*DATA ENTRIES:*
*****

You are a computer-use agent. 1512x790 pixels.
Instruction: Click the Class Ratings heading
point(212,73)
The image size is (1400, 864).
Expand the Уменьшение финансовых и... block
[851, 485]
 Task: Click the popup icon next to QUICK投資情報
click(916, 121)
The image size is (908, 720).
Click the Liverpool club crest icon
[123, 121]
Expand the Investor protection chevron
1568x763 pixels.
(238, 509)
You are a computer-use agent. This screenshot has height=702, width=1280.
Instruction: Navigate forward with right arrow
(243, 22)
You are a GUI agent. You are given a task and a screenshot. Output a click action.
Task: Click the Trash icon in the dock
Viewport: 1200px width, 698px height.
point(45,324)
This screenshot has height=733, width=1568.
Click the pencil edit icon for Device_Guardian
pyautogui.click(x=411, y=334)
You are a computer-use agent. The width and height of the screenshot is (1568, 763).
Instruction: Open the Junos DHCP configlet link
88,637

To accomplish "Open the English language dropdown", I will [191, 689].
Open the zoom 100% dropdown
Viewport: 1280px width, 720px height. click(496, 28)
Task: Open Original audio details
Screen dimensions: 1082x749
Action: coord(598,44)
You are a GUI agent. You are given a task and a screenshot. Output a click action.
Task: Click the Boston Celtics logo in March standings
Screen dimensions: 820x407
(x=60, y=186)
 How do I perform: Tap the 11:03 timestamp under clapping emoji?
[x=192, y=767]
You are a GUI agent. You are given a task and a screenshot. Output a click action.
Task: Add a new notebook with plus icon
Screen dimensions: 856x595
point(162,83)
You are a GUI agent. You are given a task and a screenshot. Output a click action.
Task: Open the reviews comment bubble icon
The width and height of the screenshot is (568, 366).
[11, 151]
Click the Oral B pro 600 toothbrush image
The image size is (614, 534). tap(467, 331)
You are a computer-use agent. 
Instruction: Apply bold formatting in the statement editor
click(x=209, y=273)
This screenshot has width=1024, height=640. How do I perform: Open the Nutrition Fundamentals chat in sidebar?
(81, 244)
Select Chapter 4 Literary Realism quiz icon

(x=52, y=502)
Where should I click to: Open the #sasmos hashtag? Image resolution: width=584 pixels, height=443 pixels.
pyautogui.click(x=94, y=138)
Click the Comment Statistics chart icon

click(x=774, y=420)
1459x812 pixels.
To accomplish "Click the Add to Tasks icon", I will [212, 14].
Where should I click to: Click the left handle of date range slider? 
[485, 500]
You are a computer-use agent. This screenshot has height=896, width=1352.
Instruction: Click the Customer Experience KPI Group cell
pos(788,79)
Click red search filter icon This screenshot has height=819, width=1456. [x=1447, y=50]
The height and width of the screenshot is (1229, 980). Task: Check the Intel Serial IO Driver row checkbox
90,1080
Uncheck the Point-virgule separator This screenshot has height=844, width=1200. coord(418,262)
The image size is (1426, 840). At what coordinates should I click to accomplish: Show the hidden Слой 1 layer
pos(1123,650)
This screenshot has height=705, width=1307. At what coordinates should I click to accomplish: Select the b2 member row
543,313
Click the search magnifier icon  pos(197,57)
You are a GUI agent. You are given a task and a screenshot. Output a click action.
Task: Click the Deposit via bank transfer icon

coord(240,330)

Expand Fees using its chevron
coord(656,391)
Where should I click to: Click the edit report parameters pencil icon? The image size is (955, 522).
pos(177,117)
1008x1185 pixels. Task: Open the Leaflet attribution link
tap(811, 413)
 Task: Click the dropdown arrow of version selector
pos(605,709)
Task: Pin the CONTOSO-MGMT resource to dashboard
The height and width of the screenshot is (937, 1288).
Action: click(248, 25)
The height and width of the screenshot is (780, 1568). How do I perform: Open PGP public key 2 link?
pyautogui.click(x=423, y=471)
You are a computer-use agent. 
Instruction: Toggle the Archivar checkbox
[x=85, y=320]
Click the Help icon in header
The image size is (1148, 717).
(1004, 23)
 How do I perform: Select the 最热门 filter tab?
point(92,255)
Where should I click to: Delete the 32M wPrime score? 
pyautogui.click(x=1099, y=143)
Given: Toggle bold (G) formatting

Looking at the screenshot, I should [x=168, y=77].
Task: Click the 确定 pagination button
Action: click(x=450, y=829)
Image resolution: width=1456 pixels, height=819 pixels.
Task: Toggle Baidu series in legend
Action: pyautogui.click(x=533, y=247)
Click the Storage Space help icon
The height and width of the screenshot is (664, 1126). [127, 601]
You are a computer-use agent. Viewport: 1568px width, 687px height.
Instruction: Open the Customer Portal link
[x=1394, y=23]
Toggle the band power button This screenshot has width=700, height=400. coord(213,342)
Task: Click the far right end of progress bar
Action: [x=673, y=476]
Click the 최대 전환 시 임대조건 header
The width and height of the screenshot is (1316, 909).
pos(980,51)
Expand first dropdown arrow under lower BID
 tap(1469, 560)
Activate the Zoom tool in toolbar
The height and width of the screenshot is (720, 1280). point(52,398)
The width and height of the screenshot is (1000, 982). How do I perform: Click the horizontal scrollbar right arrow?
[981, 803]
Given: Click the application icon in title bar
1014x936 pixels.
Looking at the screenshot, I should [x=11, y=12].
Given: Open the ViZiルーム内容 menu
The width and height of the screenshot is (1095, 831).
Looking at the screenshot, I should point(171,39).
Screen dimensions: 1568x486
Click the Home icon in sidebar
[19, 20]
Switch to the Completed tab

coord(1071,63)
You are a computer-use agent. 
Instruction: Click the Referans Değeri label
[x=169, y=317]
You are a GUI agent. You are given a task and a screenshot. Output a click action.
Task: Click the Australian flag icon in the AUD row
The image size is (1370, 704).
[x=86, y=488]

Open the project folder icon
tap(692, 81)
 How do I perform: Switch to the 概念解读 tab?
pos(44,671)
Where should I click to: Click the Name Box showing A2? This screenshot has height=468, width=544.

*****

Reproduce all of the records above verbatim, line by line, without changing anything.

You are a computer-use agent. 1512x790 pixels.
Instruction: Click the Class Ratings heading
point(212,73)
The image size is (1400, 864).
Expand the Уменьшение финансовых и... block
[851, 485]
 Task: Click the popup icon next to QUICK投資情報
click(916, 121)
The image size is (908, 720).
Click the Liverpool club crest icon
[123, 121]
Expand the Investor protection chevron
1568x763 pixels.
(238, 509)
You are a computer-use agent. This screenshot has height=702, width=1280.
Instruction: Navigate forward with right arrow
(243, 22)
You are a GUI agent. You are given a task and a screenshot. Output a click action.
Task: Click the Trash icon in the dock
Viewport: 1200px width, 698px height.
point(45,324)
This screenshot has height=733, width=1568.
Click the pencil edit icon for Device_Guardian
pyautogui.click(x=411, y=334)
You are a computer-use agent. The width and height of the screenshot is (1568, 763).
Instruction: Open the Junos DHCP configlet link
88,637

To accomplish "Open the English language dropdown", I will [191, 689].
Open the zoom 100% dropdown
Viewport: 1280px width, 720px height. click(496, 28)
Task: Open Original audio details
Screen dimensions: 1082x749
Action: coord(598,44)
You are a GUI agent. You are given a task and a screenshot. Output a click action.
Task: Click the Boston Celtics logo in March standings
Screen dimensions: 820x407
(x=60, y=186)
 How do I perform: Tap the 11:03 timestamp under clapping emoji?
[x=192, y=767]
You are a GUI agent. You are given a task and a screenshot. Output a click action.
Task: Add a new notebook with plus icon
Screen dimensions: 856x595
point(162,83)
You are a GUI agent. You are given a task and a screenshot. Output a click action.
Task: Open the reviews comment bubble icon
The width and height of the screenshot is (568, 366).
[11, 151]
Click the Oral B pro 600 toothbrush image
The image size is (614, 534). tap(467, 331)
You are a computer-use agent. 
Instruction: Apply bold formatting in the statement editor
click(x=209, y=273)
This screenshot has width=1024, height=640. How do I perform: Open the Nutrition Fundamentals chat in sidebar?
(81, 244)
Select Chapter 4 Literary Realism quiz icon

(x=52, y=502)
Where should I click to: Open the #sasmos hashtag? Image resolution: width=584 pixels, height=443 pixels.
pyautogui.click(x=94, y=138)
Click the Comment Statistics chart icon

click(x=774, y=420)
1459x812 pixels.
To accomplish "Click the Add to Tasks icon", I will [212, 14].
Where should I click to: Click the left handle of date range slider? 
[485, 500]
You are a computer-use agent. This screenshot has height=896, width=1352.
Instruction: Click the Customer Experience KPI Group cell
pos(788,79)
Click red search filter icon This screenshot has height=819, width=1456. [x=1447, y=50]
The height and width of the screenshot is (1229, 980). Task: Check the Intel Serial IO Driver row checkbox
90,1080
Uncheck the Point-virgule separator This screenshot has height=844, width=1200. coord(418,262)
The image size is (1426, 840). At what coordinates should I click to accomplish: Show the hidden Слой 1 layer
pos(1123,650)
This screenshot has height=705, width=1307. At what coordinates should I click to accomplish: Select the b2 member row
543,313
Click the search magnifier icon  pos(197,57)
You are a GUI agent. You are given a task and a screenshot. Output a click action.
Task: Click the Deposit via bank transfer icon

coord(240,330)

Expand Fees using its chevron
coord(656,391)
Where should I click to: Click the edit report parameters pencil icon? The image size is (955, 522).
pos(177,117)
1008x1185 pixels. Task: Open the Leaflet attribution link
tap(811, 413)
 Task: Click the dropdown arrow of version selector
pos(605,709)
Task: Pin the CONTOSO-MGMT resource to dashboard
The height and width of the screenshot is (937, 1288).
Action: click(248, 25)
The height and width of the screenshot is (780, 1568). How do I perform: Open PGP public key 2 link?
pyautogui.click(x=423, y=471)
You are a computer-use agent. 
Instruction: Toggle the Archivar checkbox
[x=85, y=320]
Click the Help icon in header
The image size is (1148, 717).
(1004, 23)
 How do I perform: Select the 最热门 filter tab?
point(92,255)
Where should I click to: Delete the 32M wPrime score? 
pyautogui.click(x=1099, y=143)
Given: Toggle bold (G) formatting

Looking at the screenshot, I should [x=168, y=77].
Task: Click the 确定 pagination button
Action: click(x=450, y=829)
Image resolution: width=1456 pixels, height=819 pixels.
Task: Toggle Baidu series in legend
Action: pyautogui.click(x=533, y=247)
Click the Storage Space help icon
The height and width of the screenshot is (664, 1126). [127, 601]
You are a computer-use agent. Viewport: 1568px width, 687px height.
Instruction: Open the Customer Portal link
[x=1394, y=23]
Toggle the band power button This screenshot has width=700, height=400. coord(213,342)
Task: Click the far right end of progress bar
Action: [x=673, y=476]
Click the 최대 전환 시 임대조건 header
The width and height of the screenshot is (1316, 909).
pos(980,51)
Expand first dropdown arrow under lower BID
 tap(1469, 560)
Activate the Zoom tool in toolbar
The height and width of the screenshot is (720, 1280). point(52,398)
The width and height of the screenshot is (1000, 982). How do I perform: Click the horizontal scrollbar right arrow?
[981, 803]
Given: Click the application icon in title bar
1014x936 pixels.
Looking at the screenshot, I should [x=11, y=12].
Given: Open the ViZiルーム内容 menu
The width and height of the screenshot is (1095, 831).
Looking at the screenshot, I should point(171,39).
Screen dimensions: 1568x486
Click the Home icon in sidebar
[19, 20]
Switch to the Completed tab

coord(1071,63)
You are a computer-use agent. 
Instruction: Click the Referans Değeri label
[x=169, y=317]
You are a GUI agent. You are given a task and a screenshot. Output a click action.
Task: Click the Australian flag icon in the AUD row
The image size is (1370, 704).
[x=86, y=488]

Open the project folder icon
tap(692, 81)
 How do I perform: Switch to the 概念解读 tab?
pos(44,671)
Where should I click to: Click the Name Box showing A2? This screenshot has height=468, width=544.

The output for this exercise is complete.